TASK INPUTS =
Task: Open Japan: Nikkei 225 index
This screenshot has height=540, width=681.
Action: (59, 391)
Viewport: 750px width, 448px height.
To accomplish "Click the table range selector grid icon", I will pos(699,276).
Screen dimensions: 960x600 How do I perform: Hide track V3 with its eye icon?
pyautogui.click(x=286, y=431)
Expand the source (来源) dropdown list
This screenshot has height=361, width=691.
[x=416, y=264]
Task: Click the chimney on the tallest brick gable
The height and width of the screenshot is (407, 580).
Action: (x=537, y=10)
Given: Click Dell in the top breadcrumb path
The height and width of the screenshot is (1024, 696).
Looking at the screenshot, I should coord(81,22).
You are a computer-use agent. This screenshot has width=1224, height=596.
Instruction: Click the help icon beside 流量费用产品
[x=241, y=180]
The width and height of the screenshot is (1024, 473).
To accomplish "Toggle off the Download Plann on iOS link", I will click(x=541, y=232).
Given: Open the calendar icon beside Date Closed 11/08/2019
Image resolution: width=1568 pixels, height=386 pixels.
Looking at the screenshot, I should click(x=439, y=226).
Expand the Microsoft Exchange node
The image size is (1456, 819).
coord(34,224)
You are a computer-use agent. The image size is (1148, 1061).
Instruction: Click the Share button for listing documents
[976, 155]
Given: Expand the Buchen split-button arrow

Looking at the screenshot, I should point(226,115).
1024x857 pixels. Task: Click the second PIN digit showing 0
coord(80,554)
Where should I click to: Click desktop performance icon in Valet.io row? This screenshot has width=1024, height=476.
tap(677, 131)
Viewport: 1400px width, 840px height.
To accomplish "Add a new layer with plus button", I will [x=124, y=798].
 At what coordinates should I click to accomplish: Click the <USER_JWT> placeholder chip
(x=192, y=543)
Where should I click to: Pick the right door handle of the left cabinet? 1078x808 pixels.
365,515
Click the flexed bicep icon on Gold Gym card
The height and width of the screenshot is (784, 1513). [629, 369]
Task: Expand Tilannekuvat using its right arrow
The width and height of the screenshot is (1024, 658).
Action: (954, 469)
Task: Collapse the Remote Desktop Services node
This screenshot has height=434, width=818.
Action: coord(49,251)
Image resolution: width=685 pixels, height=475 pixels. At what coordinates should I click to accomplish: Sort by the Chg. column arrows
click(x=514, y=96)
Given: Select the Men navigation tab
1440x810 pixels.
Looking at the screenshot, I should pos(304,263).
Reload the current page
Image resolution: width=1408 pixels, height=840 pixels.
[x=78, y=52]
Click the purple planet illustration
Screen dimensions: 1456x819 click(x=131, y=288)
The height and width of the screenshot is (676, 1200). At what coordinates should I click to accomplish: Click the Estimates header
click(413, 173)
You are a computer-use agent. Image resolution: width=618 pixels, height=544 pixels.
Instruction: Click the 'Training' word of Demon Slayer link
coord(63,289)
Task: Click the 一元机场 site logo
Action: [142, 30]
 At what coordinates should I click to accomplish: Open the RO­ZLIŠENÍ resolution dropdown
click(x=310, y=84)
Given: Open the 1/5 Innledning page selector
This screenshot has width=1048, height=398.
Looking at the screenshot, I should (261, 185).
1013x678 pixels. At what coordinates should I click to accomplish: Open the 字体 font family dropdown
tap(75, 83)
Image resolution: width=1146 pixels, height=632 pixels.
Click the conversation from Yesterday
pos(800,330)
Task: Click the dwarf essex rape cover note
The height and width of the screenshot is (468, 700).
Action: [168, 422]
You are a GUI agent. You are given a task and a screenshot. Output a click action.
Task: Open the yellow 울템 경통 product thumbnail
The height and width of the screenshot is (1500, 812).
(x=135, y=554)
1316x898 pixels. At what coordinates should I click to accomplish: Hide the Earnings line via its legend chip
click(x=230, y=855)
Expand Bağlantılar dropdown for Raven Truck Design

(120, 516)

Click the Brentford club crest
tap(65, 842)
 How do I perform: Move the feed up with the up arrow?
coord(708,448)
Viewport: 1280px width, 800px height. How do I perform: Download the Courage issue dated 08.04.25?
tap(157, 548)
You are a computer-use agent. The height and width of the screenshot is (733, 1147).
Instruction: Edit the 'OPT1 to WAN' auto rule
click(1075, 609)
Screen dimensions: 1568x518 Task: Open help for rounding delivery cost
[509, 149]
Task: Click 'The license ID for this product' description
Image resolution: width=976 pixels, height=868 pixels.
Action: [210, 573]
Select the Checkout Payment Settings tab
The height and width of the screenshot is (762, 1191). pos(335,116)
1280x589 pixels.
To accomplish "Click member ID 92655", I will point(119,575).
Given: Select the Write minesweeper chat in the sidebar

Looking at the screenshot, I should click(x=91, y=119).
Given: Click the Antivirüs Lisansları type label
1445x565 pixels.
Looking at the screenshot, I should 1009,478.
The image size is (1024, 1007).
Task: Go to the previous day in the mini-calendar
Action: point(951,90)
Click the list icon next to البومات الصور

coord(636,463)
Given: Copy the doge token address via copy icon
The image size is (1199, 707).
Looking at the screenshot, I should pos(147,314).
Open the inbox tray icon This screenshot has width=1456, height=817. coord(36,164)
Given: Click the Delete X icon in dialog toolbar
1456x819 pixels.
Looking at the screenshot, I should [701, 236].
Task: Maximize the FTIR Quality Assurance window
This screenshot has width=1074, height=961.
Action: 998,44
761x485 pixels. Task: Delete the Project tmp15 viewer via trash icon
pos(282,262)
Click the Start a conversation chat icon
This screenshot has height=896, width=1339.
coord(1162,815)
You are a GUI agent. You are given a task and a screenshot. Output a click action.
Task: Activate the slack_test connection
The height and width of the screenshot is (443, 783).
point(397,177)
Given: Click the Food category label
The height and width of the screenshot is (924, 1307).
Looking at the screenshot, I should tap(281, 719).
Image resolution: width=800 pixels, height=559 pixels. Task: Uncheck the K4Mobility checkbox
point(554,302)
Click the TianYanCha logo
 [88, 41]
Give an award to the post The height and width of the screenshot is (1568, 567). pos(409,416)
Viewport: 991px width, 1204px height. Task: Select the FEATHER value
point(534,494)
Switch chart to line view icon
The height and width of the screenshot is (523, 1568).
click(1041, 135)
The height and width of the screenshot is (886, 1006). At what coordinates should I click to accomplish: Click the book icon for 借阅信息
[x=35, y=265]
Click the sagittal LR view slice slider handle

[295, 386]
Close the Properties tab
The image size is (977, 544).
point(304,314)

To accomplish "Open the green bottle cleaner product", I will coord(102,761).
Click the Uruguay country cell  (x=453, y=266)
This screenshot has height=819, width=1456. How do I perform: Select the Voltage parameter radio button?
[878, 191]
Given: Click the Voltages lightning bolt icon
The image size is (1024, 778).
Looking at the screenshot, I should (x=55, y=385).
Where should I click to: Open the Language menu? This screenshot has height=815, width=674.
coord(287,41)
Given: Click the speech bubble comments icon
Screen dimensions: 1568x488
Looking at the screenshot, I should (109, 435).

EXERCISE REQUIREMENTS = Reproduce all of the rows above verbatim, line for line, without altering anything.

SOLUTION =
Task: Open Japan: Nikkei 225 index
This screenshot has height=540, width=681.
Action: (59, 391)
Viewport: 750px width, 448px height.
To accomplish "Click the table range selector grid icon", I will pos(699,276).
Screen dimensions: 960x600 How do I perform: Hide track V3 with its eye icon?
pyautogui.click(x=286, y=431)
Expand the source (来源) dropdown list
This screenshot has height=361, width=691.
[x=416, y=264]
Task: Click the chimney on the tallest brick gable
The height and width of the screenshot is (407, 580).
Action: (x=537, y=10)
Given: Click Dell in the top breadcrumb path
The height and width of the screenshot is (1024, 696).
Looking at the screenshot, I should coord(81,22).
You are a computer-use agent. This screenshot has width=1224, height=596.
Instruction: Click the help icon beside 流量费用产品
[x=241, y=180]
The width and height of the screenshot is (1024, 473).
To accomplish "Toggle off the Download Plann on iOS link", I will click(x=541, y=232).
Given: Open the calendar icon beside Date Closed 11/08/2019
Image resolution: width=1568 pixels, height=386 pixels.
Looking at the screenshot, I should click(x=439, y=226).
Expand the Microsoft Exchange node
The image size is (1456, 819).
coord(34,224)
You are a computer-use agent. The image size is (1148, 1061).
Instruction: Click the Share button for listing documents
[976, 155]
Given: Expand the Buchen split-button arrow

Looking at the screenshot, I should point(226,115).
1024x857 pixels. Task: Click the second PIN digit showing 0
coord(80,554)
Where should I click to: Click desktop performance icon in Valet.io row? This screenshot has width=1024, height=476.
tap(677, 131)
Viewport: 1400px width, 840px height.
To accomplish "Add a new layer with plus button", I will [x=124, y=798].
 At what coordinates should I click to accomplish: Click the <USER_JWT> placeholder chip
(x=192, y=543)
Where should I click to: Pick the right door handle of the left cabinet? 1078x808 pixels.
365,515
Click the flexed bicep icon on Gold Gym card
The height and width of the screenshot is (784, 1513). [629, 369]
Task: Expand Tilannekuvat using its right arrow
The width and height of the screenshot is (1024, 658).
Action: (954, 469)
Task: Collapse the Remote Desktop Services node
This screenshot has height=434, width=818.
Action: coord(49,251)
Image resolution: width=685 pixels, height=475 pixels. At what coordinates should I click to accomplish: Sort by the Chg. column arrows
click(x=514, y=96)
Given: Select the Men navigation tab
1440x810 pixels.
Looking at the screenshot, I should pos(304,263).
Reload the current page
Image resolution: width=1408 pixels, height=840 pixels.
[x=78, y=52]
Click the purple planet illustration
Screen dimensions: 1456x819 click(x=131, y=288)
The height and width of the screenshot is (676, 1200). At what coordinates should I click to accomplish: Click the Estimates header
click(413, 173)
You are a computer-use agent. Image resolution: width=618 pixels, height=544 pixels.
Instruction: Click the 'Training' word of Demon Slayer link
coord(63,289)
Task: Click the 一元机场 site logo
Action: [142, 30]
 At what coordinates should I click to accomplish: Open the RO­ZLIŠENÍ resolution dropdown
click(x=310, y=84)
Given: Open the 1/5 Innledning page selector
This screenshot has width=1048, height=398.
Looking at the screenshot, I should (261, 185).
1013x678 pixels. At what coordinates should I click to accomplish: Open the 字体 font family dropdown
tap(75, 83)
Image resolution: width=1146 pixels, height=632 pixels.
Click the conversation from Yesterday
pos(800,330)
Task: Click the dwarf essex rape cover note
The height and width of the screenshot is (468, 700).
Action: [168, 422]
You are a GUI agent. You are given a task and a screenshot. Output a click action.
Task: Open the yellow 울템 경통 product thumbnail
The height and width of the screenshot is (1500, 812).
(x=135, y=554)
1316x898 pixels. At what coordinates should I click to accomplish: Hide the Earnings line via its legend chip
click(x=230, y=855)
Expand Bağlantılar dropdown for Raven Truck Design

(120, 516)

Click the Brentford club crest
tap(65, 842)
 How do I perform: Move the feed up with the up arrow?
coord(708,448)
Viewport: 1280px width, 800px height. How do I perform: Download the Courage issue dated 08.04.25?
tap(157, 548)
You are a computer-use agent. The height and width of the screenshot is (733, 1147).
Instruction: Edit the 'OPT1 to WAN' auto rule
click(1075, 609)
Screen dimensions: 1568x518 Task: Open help for rounding delivery cost
[509, 149]
Task: Click 'The license ID for this product' description
Image resolution: width=976 pixels, height=868 pixels.
Action: [210, 573]
Select the Checkout Payment Settings tab
The height and width of the screenshot is (762, 1191). pos(335,116)
1280x589 pixels.
To accomplish "Click member ID 92655", I will point(119,575).
Given: Select the Write minesweeper chat in the sidebar

Looking at the screenshot, I should click(x=91, y=119).
Given: Click the Antivirüs Lisansları type label
1445x565 pixels.
Looking at the screenshot, I should 1009,478.
The image size is (1024, 1007).
Task: Go to the previous day in the mini-calendar
Action: point(951,90)
Click the list icon next to البومات الصور

coord(636,463)
Given: Copy the doge token address via copy icon
The image size is (1199, 707).
Looking at the screenshot, I should pos(147,314).
Open the inbox tray icon This screenshot has width=1456, height=817. coord(36,164)
Given: Click the Delete X icon in dialog toolbar
1456x819 pixels.
Looking at the screenshot, I should [701, 236].
Task: Maximize the FTIR Quality Assurance window
This screenshot has width=1074, height=961.
Action: 998,44
761x485 pixels. Task: Delete the Project tmp15 viewer via trash icon
pos(282,262)
Click the Start a conversation chat icon
This screenshot has height=896, width=1339.
coord(1162,815)
You are a GUI agent. You are given a task and a screenshot. Output a click action.
Task: Activate the slack_test connection
The height and width of the screenshot is (443, 783).
point(397,177)
Given: Click the Food category label
The height and width of the screenshot is (924, 1307).
Looking at the screenshot, I should tap(281, 719).
Image resolution: width=800 pixels, height=559 pixels. Task: Uncheck the K4Mobility checkbox
point(554,302)
Click the TianYanCha logo
 [88, 41]
Give an award to the post The height and width of the screenshot is (1568, 567). pos(409,416)
Viewport: 991px width, 1204px height. Task: Select the FEATHER value
point(534,494)
Switch chart to line view icon
The height and width of the screenshot is (523, 1568).
click(1041, 135)
The height and width of the screenshot is (886, 1006). At what coordinates should I click to accomplish: Click the book icon for 借阅信息
[x=35, y=265]
Click the sagittal LR view slice slider handle

[295, 386]
Close the Properties tab
The image size is (977, 544).
point(304,314)

To accomplish "Open the green bottle cleaner product", I will coord(102,761).
Click the Uruguay country cell  (x=453, y=266)
This screenshot has height=819, width=1456. How do I perform: Select the Voltage parameter radio button?
[878, 191]
Given: Click the Voltages lightning bolt icon
The image size is (1024, 778).
Looking at the screenshot, I should (x=55, y=385).
Where should I click to: Open the Language menu? This screenshot has height=815, width=674.
coord(287,41)
Given: Click the speech bubble comments icon
Screen dimensions: 1568x488
Looking at the screenshot, I should (109, 435).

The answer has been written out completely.